With chaos engineering running continuously, this configuration drift would have been caught in the next scheduled chaos test.

Core Concepts

Gameday Framework

flowchart TB Plan["Plan Gameday<br/>Scope & Scenario"] --> Pre["Pre-Gameday<br/>Notifications & Setup"] Pre --> Execute["Execute Failures<br/>Inject Problem"] Execute --> Observe["Observe System<br/>Behavior"] Observe --> Respond["Team Responds<br/>Using Runbooks"] Respond --> Measure["Measure Response<br/>Collect Data"] Measure --> Recover["Recover System<br/>Validate Fix"] Recover --> Debrief["Debrief & Document<br/>Lessons Learned"] Debrief --> Tickets["Create Tickets<br/>to Fix Issues"]

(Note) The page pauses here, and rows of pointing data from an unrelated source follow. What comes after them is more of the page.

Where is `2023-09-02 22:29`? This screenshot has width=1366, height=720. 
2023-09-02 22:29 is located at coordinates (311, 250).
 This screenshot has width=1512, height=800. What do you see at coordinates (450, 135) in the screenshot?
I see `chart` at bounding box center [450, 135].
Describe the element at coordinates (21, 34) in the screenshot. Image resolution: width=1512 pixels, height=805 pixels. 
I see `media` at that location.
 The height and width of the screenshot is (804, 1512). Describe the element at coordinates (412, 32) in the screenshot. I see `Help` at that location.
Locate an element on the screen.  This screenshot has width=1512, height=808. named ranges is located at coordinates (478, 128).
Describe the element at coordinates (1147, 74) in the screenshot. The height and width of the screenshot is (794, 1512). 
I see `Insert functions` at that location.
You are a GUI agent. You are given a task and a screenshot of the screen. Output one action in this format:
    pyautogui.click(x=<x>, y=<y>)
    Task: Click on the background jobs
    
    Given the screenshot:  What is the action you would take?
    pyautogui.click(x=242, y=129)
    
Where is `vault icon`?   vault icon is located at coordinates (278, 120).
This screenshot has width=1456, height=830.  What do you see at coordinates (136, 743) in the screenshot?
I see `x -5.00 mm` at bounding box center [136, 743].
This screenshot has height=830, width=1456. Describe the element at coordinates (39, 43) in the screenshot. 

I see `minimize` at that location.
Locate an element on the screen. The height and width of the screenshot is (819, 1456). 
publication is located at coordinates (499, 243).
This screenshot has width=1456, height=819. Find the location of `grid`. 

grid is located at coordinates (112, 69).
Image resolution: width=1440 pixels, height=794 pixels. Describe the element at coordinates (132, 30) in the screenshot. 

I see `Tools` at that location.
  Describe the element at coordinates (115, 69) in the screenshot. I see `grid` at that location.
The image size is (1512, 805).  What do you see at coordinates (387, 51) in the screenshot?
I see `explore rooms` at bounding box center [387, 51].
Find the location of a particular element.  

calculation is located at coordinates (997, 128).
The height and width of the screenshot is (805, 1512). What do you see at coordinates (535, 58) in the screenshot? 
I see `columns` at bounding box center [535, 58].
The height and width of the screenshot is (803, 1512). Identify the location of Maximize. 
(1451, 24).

Gameday Scenarios by Severity

Tier 1: Single Component (1 hour)

  • Kill one database replica
  • Stop one worker queue
  • Disconnect one microservice
  • Turn off one region

Tier 2: Infrastructure Failure (2-3 hours)

  • Entire database unavailable for 30 minutes
  • Network partition (service A cannot reach B)
  • Entire Kubernetes cluster restart
  • Datacenter network disconnect

Tier 3: Cascading Failures (3-4 hours)

  • Database + cache both down
  • Multiple service failures in sequence
  • Quota exhaustion (API limits, database connections)
  • Memory leak cascade (slow failure over 30 minutes)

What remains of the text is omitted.